35わたしは敵対させるために来たからである。
人をその父に、
娘を母に、
嫁をしゅうとめに。
36こうして、自分の家族の者が敵となる。
37わたしよりも父や母を愛する者は、わたしにふさわしくない。わたしよりも息子や娘を愛する者も、わたしにふさわしくない。
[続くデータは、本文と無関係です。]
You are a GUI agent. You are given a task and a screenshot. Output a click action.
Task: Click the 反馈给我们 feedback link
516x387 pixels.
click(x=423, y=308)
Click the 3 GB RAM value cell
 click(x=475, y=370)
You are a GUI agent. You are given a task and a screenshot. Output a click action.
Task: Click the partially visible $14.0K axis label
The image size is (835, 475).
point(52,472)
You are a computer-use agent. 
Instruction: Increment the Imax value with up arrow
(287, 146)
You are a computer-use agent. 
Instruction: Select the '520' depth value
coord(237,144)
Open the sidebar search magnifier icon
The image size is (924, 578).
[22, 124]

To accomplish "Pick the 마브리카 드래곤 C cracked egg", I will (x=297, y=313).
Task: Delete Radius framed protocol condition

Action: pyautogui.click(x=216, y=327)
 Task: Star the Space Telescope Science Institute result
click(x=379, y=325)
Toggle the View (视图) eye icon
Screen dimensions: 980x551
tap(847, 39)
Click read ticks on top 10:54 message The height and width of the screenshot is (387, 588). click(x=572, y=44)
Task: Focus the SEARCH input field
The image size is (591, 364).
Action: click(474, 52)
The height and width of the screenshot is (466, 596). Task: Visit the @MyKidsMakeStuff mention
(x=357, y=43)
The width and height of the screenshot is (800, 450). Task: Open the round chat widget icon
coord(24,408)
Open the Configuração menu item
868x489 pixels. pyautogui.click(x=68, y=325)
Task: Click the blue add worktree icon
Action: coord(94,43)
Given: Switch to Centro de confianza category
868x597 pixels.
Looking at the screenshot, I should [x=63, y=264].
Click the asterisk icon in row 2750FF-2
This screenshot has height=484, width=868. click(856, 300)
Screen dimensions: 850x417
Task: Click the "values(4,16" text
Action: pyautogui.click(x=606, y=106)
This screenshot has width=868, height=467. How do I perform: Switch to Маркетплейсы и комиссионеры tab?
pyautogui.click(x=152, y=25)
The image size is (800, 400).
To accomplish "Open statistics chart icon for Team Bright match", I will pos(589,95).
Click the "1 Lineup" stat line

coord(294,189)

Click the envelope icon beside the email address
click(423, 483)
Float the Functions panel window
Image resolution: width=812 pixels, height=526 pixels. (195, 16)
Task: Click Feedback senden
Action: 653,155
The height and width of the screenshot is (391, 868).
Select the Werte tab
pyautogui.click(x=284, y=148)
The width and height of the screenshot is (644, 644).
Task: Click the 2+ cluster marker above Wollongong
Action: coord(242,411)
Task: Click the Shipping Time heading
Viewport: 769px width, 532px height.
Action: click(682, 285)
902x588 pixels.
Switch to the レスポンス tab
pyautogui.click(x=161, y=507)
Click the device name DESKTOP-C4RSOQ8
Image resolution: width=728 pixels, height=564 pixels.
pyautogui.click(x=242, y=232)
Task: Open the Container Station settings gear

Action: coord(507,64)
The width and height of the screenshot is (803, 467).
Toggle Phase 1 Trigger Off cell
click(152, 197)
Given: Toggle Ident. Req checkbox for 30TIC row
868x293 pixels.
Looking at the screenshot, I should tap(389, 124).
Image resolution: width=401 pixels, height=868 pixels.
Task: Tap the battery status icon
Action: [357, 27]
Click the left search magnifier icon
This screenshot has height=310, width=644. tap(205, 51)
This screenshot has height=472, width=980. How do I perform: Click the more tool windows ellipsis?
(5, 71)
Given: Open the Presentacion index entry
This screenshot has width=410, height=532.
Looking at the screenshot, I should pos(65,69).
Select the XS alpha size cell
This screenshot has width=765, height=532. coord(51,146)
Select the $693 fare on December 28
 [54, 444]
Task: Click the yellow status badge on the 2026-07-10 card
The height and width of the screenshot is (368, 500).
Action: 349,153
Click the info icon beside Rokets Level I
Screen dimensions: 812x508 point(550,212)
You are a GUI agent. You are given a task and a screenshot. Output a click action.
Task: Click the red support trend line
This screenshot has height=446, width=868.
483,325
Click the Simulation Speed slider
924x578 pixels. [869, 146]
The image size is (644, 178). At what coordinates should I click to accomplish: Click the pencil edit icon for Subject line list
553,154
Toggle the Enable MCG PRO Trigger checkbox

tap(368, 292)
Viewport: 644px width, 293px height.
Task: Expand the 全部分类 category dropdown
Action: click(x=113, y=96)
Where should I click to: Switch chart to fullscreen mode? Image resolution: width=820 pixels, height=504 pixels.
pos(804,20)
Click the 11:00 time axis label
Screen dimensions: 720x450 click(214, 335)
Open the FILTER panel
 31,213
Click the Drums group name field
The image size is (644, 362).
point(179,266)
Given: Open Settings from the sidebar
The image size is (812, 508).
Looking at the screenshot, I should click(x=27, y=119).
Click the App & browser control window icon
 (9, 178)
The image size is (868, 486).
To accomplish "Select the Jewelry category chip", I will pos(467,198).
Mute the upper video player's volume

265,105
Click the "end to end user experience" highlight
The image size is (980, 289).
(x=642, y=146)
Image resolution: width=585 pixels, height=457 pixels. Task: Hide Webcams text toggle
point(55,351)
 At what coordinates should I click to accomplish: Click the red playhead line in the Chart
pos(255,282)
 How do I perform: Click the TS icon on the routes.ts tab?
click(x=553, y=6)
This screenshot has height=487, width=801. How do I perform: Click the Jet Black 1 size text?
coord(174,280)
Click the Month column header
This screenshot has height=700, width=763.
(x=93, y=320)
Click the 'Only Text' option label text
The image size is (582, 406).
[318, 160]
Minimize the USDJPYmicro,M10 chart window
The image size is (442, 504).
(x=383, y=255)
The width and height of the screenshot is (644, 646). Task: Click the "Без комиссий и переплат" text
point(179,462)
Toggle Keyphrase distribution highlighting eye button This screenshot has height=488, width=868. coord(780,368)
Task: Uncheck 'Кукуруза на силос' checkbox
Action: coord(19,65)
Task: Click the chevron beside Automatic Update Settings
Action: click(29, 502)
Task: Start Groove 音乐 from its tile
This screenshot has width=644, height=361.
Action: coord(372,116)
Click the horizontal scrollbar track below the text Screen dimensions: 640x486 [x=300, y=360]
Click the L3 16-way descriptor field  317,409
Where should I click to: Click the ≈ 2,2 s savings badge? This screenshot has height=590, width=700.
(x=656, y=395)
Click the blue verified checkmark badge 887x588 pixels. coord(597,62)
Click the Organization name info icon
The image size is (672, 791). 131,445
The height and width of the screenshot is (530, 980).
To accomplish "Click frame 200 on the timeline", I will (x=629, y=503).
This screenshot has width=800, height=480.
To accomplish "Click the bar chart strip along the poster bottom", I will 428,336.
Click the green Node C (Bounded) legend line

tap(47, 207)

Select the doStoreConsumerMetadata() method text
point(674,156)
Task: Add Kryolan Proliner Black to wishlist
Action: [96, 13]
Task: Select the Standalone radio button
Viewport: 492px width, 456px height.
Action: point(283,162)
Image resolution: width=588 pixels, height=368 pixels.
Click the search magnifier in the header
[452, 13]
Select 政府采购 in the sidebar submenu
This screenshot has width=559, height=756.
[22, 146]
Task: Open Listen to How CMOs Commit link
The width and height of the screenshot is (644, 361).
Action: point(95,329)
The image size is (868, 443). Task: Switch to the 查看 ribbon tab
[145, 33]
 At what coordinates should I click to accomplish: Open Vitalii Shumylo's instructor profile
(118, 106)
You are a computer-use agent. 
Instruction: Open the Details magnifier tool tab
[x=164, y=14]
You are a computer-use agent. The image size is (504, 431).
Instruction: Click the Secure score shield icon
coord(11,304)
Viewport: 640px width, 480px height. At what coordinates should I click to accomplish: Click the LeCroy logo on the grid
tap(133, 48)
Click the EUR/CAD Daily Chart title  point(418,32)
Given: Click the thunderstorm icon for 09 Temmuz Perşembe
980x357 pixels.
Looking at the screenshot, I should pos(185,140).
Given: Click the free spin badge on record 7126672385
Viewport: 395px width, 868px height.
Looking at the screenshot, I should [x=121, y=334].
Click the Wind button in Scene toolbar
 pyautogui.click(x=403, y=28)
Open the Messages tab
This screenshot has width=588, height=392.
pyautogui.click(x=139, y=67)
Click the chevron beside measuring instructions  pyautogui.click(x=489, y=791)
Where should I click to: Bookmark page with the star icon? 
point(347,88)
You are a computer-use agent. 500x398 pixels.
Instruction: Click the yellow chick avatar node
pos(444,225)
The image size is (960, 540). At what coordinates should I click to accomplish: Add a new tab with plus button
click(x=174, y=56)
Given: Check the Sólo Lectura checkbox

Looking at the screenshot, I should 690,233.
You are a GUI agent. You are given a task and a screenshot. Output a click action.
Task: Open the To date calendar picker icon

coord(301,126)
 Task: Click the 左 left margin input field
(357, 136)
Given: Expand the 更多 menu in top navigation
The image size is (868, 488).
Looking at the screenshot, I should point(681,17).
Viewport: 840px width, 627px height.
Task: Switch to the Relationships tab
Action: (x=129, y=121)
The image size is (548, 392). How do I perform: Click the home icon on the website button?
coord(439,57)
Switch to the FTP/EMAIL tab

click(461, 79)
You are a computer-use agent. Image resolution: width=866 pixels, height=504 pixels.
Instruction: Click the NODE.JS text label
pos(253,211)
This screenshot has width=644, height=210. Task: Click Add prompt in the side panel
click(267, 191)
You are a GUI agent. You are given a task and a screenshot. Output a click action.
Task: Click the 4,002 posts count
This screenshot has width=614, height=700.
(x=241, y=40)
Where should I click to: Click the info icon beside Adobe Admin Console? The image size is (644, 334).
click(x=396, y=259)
38また、自分の十字架を担ってわたしに従わない者は、わたしにふさわしくない。
39自分の命を得ようとする者は、それを失い、わたしのために命を失う者は、かえってそれを得るのである。」マタイによる福音書 10章34節~39節
メッセージ
イエス様は「平和ではなく、剣をもたらす」(34節)と仰せになります。剣とは、何かを切り裂いて分裂をもたらすもので、平和とは正反対のものです。この言葉を聞いたときに、むしろ「平和を与えてくださるのがイエス様ではないのか」という疑問が浮かぶのでなないかと思います。イエス様がここで言う「平和」とはどのような状態を指して、何を「剣」で切り裂くというのでしょうか。
平和という言葉は、最も一般的な意味では、人間同士の和解という意味でしょう。人と人との和解。国と国との和解。その結果訪れる平和ということです。ただし、聖書で用いられる「平和」(ギリシャ語:エイレーネー、ヘブライ語:シャローム)は、単に「戦争のない状態」というだけではなくて、もっと色々な意味が含まれています。例えば、人間個人の平穏、平安、繁栄、健康といった、人の祝福された色々な良い状態を言うこともあります。つまり、平和という言葉は、私たち人間生活のすべての恵みを言い表すものであって、これこそ神様から与えられるもの、神様の賜物です。
大切なことは、まことの平和とは、神様との正しい関係の中で与えられるものであって、神様と私たちとの関係が破れると、平和も破れる、ということです。要するに、全ての平和の基礎は神様との関係性における平和であって、その神様との関係性における平和に基づいて、私たち人間同士の平和あるいは個人の祝福が与えられるということです。
今日の御言葉でイエス様が否定される平和とは、土台とも言うべき神様との関係性を抜きにした手軽な、偽りの平和のことです。それを剣をもって切り裂くのだと言われるわけです。もちろんイエス様が、天の父なる神様のみもとから平和を携えてこの地上に来てくださったことは間違いありません。イエス様は平和の君です。けれども、それは神様との関係の正しさを抜きにした安直な平和ではありません。むしろそのような偽りの平和を剣で切り裂いて、真実の平和をもたらすために来られたのです。そのために、神様を抜きにした「偽りの平和に剣をもたらす」と言われるのです。
今日の御言葉は、弟子たちを派遣する文脈でした。それを踏まえると、イエス様は弟子たちの働きを通して、この地上にまことの平和を実現しようとされているのです。キリストの弟子となったキリスト者たちは、主イエスによる平和を携えて、人々のところに派遣されていきます。主イエスによる平和とは、何よりもまず、父なる神様との和解です。神様との和解に基づいて、人と人との平和を、そして隣人の平安を回復するために労するのです。
主イエスによる平和を受け取った上で、神様との和解を携えて私たちが隣人に接していくならば、今度はキリストに結ばれたもっと自由で大きな広がりを持つ絆が構築されていきます。私たち人間と人間を本当につなぐ絆はイエス・キリストなのです。